Ben Harper and the Innocent Criminals - Lifeline
Record Label: Virgin Records
Release Date: August 28th, 2007
I think the best way to describe Ben Harper is "respected." Lifeline is his eleventh release with the Innocent Criminals. All his releases have been critically acclaimed, making him well-known in the States and a superstar overseas. I'll be honest - I haven't heard most of this illustrious back catalog. But I do know that I've seen this band play a handful of times, and each time has completely mesmerized me. Because of this, I jumped at the opportunity to review Lifeline. I slid the disc into my stereo and was enveloped by the fluid, easygoing, reggae-based tunes. The inside of the CD's slipcase proudly proclaims, "Lifeline was recorded and mixed in 7 days on a 16-track analog tape machine. No computers or pro-tools were used anywhere in the process."

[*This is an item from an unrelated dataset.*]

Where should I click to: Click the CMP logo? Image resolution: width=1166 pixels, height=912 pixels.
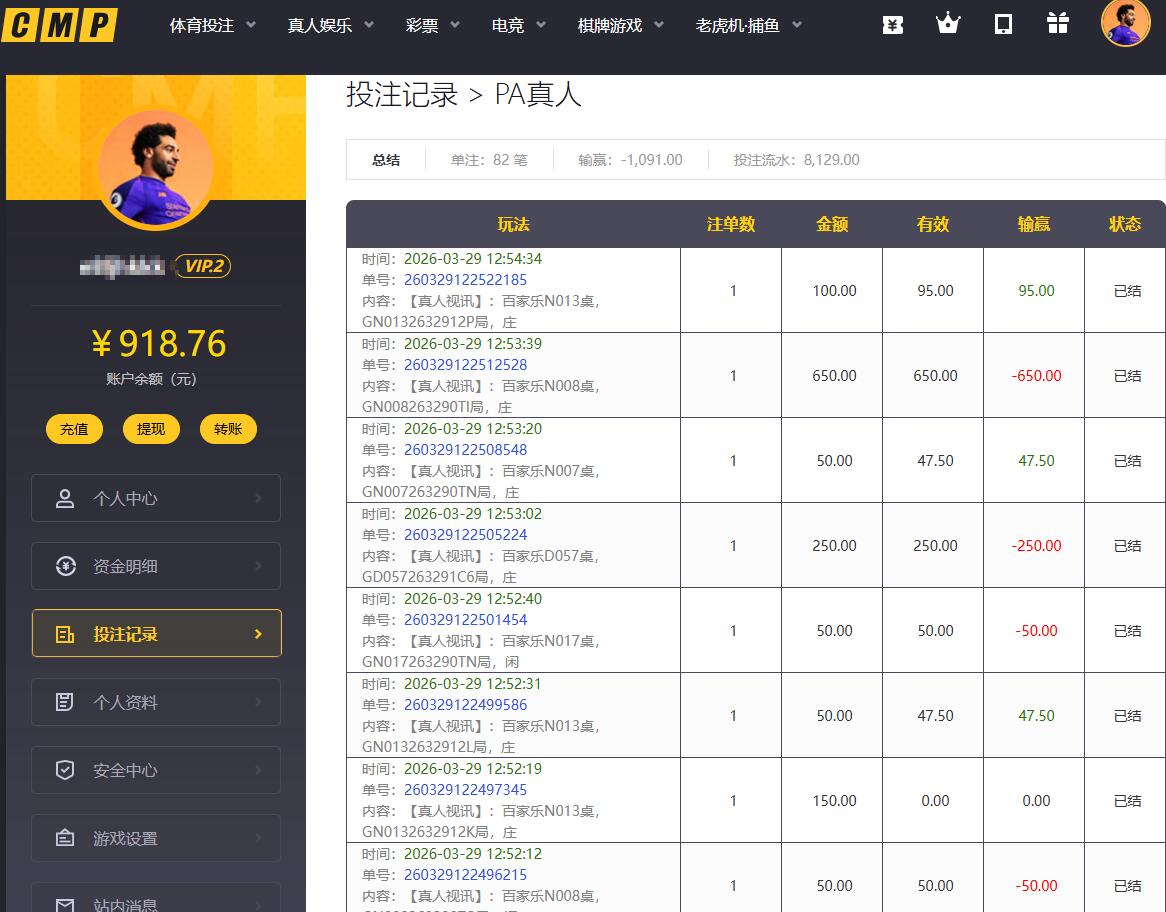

That's quite a feat these days in music, and it points to a love of the essential qualities of music, which is exactly what Lifeline delivers. The album begins with an acoustic guitar and bare percussion on "Fight Outta You," leading into gravelly opening lines from Harper. Listening I felt I ought to be sitting barefoot on the porch in the summer. For those of you more indie or country oriented, imagine a more soulful rendition of Wilco's Summerteeth album.

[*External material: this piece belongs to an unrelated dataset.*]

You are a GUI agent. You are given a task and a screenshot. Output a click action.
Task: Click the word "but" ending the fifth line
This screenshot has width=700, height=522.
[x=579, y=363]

The breezy vibe continues with "In the Colors," a loving song in which Harper pleads "come and dance with me," and you should really want to. The lyrics aren't full of long words or complex metaphors, but they are honest - more real than any band that takes itself too seriously and thinks they're going to change the world.
"Needed You Tonight" puts the piano high in the mix, and Harper belts out the words over the jangly melody. The song feels vaguely familiar, but Harper's immediacy and urgency makes the emotions fresh. "Say You Will" is the most musically upbeat track, beginning acapella and continues bouncing through similes:
like Marie Antoinette said to Louis XVI
man, I think we're going down
our chances are slim and none
and I'm afraid slim just left town
The whole song is backed by a female choir repeating the chorus and adding well-placed "shoops."

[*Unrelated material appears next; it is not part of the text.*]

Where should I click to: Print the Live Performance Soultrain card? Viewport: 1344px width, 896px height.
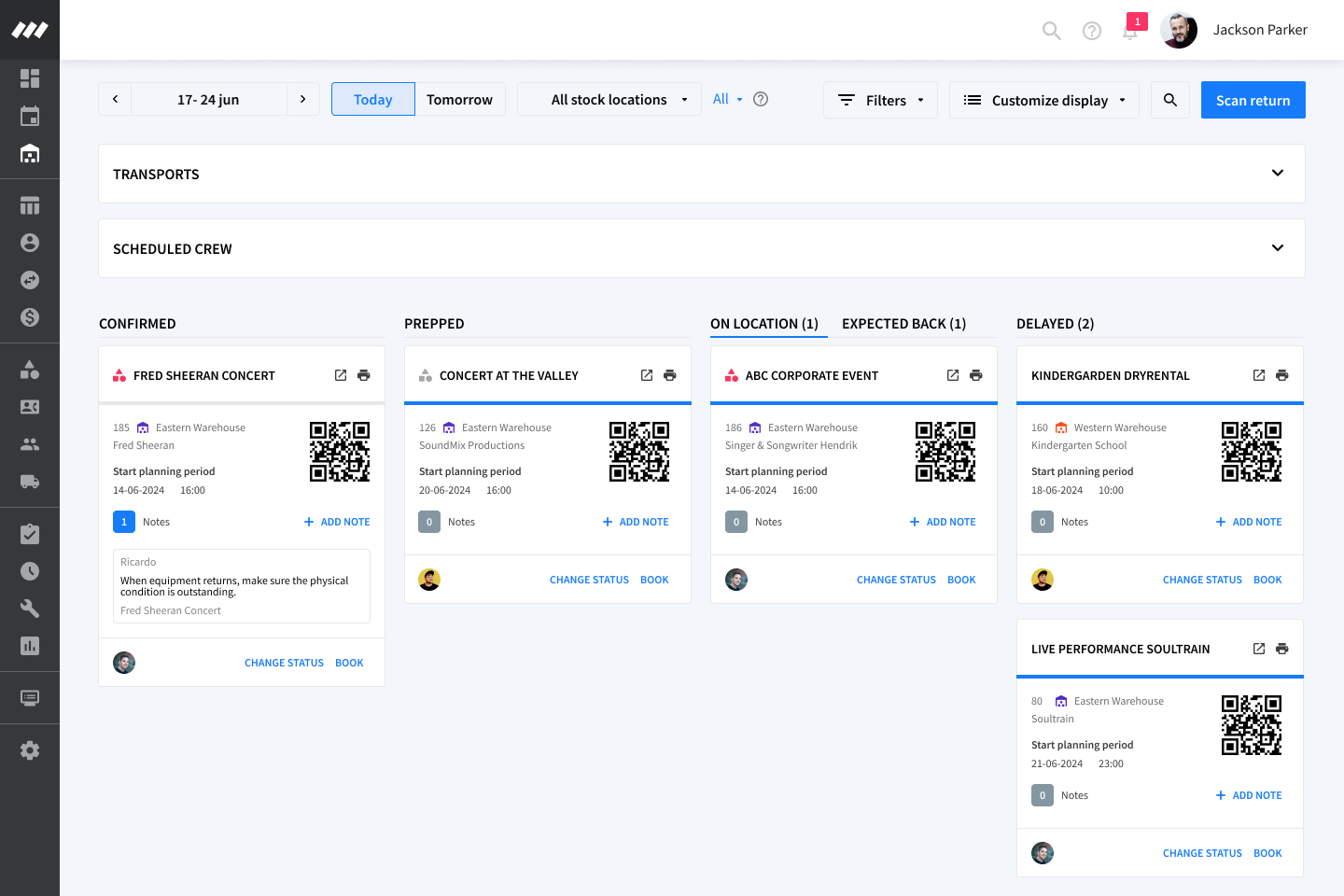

Harper slows it back down then with "Younger Than Today," a bittersweet nostalgic song. However, he immediately picks back up with the catchy guitar riffs of "Put It on Me."
"Paris Sunset #7" is a beautiful instrumental track that sounds exactly as its title implies. It's full of delicate acoustic guitar, and sinks further down the octaves as the song progresses, eventually bleeding into the final track, "Lifeline." The title track is reminiscent of Damien Rice or Elliott Smith - a faint acoustic guitar underneath the quavering vocals of a man desperately reaching out.
Lifeline is a thoroughly enjoyable album. While not the most technically innovative or lyrically complex, it's still moving and at times, intense. Save this one for next summer, when you're floating in the pool drinking lemonade.
i think this was one of the most disappointing albums of the year. Ben and the boys are my favorite musical group, but somewhere along the line Ben forgot how to bring the rock on a studio album. i've seen them live 10 times, and they're amazing, but i'm still waiting to recapture Will to Live and Fight For Your Mind.